D5.3.a Reconfigurations Preserving Architectural Types and Shapes

SOC architectural styles support loosely coupled services to enable business flexibility, allowing dynamically reconfigurable end-to-end business processes realization. This report describes two lines of work dealing with software architectures and their reconfigurations. The first one is architectural shapes and introduces a formal model for the specification of consistent reconfigurations, and the second one is architectural programming and deals with the introduction of architectural concepts into a programming language for coping with architectural erosion.

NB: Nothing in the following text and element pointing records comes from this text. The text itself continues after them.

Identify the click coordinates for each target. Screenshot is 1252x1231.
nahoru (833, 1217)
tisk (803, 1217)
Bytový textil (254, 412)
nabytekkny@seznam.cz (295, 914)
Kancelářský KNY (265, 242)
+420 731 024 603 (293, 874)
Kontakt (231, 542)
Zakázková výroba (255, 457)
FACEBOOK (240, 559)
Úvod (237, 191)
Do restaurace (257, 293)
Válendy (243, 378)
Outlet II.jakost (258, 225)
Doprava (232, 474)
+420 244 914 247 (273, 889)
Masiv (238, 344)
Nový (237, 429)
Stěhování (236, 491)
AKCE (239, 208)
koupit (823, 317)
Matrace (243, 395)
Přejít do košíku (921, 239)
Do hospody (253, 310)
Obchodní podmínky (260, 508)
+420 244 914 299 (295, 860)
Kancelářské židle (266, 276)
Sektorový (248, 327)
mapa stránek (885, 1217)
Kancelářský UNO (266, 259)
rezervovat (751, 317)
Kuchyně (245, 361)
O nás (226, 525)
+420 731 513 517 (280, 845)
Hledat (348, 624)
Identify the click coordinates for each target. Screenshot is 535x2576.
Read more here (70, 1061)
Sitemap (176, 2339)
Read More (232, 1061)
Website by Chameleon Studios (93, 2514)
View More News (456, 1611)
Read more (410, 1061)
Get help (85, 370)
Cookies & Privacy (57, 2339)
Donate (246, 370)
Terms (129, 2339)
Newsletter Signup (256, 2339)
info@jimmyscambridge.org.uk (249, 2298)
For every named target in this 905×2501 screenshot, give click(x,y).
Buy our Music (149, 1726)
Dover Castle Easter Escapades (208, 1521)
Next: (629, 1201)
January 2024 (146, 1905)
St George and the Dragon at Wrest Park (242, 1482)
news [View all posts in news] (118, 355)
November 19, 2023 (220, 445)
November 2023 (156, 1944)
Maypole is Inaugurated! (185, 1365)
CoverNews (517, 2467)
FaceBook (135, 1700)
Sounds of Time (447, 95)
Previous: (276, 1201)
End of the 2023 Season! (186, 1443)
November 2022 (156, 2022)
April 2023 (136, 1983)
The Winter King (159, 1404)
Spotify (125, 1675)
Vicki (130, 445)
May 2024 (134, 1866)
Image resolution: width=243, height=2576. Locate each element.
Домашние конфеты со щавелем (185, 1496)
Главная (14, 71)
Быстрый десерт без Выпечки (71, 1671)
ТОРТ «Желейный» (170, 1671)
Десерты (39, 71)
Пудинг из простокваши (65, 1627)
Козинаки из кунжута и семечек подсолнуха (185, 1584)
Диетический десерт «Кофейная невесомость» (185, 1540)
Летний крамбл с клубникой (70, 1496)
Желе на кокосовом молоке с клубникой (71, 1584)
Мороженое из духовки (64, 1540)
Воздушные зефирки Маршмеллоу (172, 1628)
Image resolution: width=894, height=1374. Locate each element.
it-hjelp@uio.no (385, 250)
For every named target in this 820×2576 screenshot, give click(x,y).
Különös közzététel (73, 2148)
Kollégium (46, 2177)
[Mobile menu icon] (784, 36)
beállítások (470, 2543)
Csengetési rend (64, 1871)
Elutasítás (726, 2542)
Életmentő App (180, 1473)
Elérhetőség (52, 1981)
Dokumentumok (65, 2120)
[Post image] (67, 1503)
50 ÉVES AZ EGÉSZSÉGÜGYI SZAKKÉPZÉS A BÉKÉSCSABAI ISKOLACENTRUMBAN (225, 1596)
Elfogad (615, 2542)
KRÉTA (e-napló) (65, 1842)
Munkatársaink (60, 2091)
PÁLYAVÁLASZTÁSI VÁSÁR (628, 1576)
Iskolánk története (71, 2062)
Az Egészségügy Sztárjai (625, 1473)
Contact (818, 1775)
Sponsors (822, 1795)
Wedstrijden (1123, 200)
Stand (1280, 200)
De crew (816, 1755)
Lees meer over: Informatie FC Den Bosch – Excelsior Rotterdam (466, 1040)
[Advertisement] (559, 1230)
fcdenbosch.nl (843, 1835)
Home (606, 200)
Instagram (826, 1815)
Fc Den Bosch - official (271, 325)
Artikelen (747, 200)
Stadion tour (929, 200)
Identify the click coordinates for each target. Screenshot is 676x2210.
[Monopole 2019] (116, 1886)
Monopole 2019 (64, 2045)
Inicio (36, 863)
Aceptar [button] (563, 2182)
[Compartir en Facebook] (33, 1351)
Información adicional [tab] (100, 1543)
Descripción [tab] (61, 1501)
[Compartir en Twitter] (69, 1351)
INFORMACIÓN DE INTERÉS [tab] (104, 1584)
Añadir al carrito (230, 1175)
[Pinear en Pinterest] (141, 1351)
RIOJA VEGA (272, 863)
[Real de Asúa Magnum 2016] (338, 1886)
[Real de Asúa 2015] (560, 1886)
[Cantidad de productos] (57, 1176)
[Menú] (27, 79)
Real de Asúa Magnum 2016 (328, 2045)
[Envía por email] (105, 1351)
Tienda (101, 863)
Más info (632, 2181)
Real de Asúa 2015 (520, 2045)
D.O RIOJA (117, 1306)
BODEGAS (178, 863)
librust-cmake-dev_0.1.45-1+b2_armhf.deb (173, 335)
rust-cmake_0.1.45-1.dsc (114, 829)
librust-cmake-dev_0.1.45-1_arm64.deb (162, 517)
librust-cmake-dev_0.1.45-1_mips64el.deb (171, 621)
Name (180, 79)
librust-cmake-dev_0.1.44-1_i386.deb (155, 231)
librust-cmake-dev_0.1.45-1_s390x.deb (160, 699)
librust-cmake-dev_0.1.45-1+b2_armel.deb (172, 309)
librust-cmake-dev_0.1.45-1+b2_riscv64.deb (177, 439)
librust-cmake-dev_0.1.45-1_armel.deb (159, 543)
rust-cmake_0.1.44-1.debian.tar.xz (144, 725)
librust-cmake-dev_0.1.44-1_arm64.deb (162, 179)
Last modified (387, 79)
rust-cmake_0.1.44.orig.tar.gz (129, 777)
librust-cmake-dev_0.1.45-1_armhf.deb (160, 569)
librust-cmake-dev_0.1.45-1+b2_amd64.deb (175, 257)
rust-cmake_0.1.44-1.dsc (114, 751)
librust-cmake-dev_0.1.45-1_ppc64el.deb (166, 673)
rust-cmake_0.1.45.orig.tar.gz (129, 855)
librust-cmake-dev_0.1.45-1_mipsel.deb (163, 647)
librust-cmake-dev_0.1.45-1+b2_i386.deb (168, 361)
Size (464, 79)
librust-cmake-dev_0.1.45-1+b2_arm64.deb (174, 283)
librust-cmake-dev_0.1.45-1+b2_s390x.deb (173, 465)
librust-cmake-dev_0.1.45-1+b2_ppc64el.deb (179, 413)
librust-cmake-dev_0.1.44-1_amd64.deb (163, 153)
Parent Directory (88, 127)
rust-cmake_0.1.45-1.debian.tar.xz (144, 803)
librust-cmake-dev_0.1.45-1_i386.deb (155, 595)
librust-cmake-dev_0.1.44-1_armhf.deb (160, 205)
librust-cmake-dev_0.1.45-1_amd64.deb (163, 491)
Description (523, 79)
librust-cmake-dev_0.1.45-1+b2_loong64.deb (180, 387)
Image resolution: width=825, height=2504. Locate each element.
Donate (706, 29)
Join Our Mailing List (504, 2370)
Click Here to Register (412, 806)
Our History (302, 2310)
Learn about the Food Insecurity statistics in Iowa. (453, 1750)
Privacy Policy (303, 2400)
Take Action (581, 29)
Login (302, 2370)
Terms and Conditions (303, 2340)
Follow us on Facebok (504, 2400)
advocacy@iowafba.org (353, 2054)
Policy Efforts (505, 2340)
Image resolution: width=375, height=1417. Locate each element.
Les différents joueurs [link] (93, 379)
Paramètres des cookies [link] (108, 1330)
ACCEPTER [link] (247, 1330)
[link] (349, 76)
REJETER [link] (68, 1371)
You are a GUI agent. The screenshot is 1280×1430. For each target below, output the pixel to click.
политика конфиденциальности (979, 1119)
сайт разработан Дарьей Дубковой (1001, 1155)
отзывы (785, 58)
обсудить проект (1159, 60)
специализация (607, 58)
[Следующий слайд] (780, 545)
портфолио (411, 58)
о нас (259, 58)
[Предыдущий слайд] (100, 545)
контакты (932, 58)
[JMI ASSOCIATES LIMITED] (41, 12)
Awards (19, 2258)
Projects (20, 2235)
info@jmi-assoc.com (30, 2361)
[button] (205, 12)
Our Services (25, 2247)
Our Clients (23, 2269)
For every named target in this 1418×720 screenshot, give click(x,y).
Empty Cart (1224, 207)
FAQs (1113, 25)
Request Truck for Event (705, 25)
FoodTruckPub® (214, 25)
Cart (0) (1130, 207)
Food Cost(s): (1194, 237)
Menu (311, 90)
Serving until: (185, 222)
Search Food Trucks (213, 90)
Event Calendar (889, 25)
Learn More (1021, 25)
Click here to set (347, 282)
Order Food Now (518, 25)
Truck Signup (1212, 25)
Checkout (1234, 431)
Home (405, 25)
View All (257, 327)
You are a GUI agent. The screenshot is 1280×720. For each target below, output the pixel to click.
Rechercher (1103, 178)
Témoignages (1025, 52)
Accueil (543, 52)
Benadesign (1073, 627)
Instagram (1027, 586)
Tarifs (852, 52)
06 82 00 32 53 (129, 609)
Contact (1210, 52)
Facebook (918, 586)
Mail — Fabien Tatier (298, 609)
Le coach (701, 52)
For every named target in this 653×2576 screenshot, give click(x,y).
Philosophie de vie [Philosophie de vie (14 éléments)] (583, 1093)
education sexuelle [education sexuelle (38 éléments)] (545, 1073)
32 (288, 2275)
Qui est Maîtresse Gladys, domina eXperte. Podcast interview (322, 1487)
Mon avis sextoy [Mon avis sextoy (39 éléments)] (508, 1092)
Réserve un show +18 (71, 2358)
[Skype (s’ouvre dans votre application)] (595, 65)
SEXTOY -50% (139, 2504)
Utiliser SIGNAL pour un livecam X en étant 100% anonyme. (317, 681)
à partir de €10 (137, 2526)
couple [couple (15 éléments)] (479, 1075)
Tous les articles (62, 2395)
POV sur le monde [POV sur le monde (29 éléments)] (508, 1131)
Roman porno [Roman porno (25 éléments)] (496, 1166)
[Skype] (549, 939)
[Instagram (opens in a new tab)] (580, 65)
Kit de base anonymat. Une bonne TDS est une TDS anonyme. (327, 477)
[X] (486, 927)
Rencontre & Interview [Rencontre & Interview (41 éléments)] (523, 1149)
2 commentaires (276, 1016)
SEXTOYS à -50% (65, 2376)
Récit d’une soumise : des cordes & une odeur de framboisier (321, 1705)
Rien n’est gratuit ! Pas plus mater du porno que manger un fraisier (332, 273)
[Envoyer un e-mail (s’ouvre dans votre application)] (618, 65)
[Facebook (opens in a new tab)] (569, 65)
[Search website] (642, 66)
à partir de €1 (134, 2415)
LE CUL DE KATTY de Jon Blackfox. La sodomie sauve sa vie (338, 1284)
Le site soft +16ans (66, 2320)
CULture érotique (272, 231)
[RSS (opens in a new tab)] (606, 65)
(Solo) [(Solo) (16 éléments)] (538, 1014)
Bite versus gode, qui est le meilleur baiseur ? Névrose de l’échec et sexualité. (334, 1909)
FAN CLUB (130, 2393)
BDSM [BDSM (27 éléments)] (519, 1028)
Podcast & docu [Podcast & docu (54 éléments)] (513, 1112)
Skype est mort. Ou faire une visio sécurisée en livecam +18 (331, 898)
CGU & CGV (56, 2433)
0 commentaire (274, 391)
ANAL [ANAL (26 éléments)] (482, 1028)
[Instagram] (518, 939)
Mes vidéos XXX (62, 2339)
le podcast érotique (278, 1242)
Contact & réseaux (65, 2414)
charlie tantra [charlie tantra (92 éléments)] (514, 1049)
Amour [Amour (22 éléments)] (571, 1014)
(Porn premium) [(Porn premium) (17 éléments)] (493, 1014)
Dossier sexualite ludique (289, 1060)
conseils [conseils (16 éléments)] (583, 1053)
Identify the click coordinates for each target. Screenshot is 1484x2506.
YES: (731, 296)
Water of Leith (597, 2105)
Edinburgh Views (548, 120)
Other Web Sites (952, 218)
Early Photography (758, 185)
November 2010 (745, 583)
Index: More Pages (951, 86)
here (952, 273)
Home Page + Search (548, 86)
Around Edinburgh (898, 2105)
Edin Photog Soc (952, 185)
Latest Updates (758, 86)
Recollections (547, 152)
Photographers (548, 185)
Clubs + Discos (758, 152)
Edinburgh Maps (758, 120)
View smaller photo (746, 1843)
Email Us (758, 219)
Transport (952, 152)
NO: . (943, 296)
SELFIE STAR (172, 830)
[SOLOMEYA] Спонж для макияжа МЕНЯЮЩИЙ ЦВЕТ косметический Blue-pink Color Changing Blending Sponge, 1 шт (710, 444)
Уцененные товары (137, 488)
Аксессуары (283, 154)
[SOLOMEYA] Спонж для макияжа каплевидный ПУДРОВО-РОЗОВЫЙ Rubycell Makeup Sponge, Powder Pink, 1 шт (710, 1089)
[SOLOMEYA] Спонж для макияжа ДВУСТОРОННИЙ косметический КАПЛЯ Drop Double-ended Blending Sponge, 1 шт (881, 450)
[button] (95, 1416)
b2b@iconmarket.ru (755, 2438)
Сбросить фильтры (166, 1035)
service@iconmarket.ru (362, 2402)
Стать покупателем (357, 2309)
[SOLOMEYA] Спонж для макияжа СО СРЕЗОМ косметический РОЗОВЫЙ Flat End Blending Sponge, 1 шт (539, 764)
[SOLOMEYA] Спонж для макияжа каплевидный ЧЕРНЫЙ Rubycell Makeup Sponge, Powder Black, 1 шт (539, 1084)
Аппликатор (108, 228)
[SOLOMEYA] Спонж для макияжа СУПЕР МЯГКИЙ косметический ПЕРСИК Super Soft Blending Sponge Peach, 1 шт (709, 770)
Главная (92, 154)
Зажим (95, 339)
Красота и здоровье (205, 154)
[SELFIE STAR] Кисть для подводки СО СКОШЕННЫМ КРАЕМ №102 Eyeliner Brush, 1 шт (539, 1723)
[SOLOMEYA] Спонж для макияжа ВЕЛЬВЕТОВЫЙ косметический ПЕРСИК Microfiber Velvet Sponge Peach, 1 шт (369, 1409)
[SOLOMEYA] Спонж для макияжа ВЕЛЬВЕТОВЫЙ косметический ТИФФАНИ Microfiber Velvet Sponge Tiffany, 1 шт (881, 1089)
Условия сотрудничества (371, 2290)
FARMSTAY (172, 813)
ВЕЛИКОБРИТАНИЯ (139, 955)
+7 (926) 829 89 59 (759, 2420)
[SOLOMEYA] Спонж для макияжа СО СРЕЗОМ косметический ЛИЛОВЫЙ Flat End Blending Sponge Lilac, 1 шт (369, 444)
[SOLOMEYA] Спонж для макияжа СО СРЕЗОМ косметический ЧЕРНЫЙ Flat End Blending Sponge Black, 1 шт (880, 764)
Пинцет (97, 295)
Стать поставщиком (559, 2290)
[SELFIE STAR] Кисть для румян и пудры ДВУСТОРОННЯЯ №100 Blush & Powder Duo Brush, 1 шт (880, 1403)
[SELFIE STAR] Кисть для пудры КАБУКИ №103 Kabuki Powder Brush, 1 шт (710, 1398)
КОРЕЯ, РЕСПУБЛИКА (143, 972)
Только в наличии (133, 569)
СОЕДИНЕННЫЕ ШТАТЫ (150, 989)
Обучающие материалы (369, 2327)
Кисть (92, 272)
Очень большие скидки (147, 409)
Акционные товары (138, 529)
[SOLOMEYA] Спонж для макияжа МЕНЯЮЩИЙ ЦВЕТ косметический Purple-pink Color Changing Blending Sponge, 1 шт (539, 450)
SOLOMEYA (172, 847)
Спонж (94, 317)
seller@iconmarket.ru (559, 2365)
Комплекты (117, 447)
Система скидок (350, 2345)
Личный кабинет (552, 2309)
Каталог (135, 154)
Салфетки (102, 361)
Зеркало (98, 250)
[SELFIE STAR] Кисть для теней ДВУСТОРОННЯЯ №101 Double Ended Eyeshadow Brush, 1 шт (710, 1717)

D5.3.b Requirements for Automated Reconfiguration and Specification of Policy Run-time Support

The document reports on the progress done regarding the dynamic reconfiguration and specifications of run-time policies.The efforts have mainly covered all the goals and uncovered issues are subject to current work. More precisely, it was developed an approach called Architectural Design Rewriting (ADR), which enhances the formalism presented in deliverable D5.3.a by a novel, simpler and more powerful algebraic presentation. Furthermore the design and reconfiguration of SRML specifications using ADR is modelled. Finally a goal-oriented orchestration language (GOOL) tailored to specify policies in service-oriented applications was defined.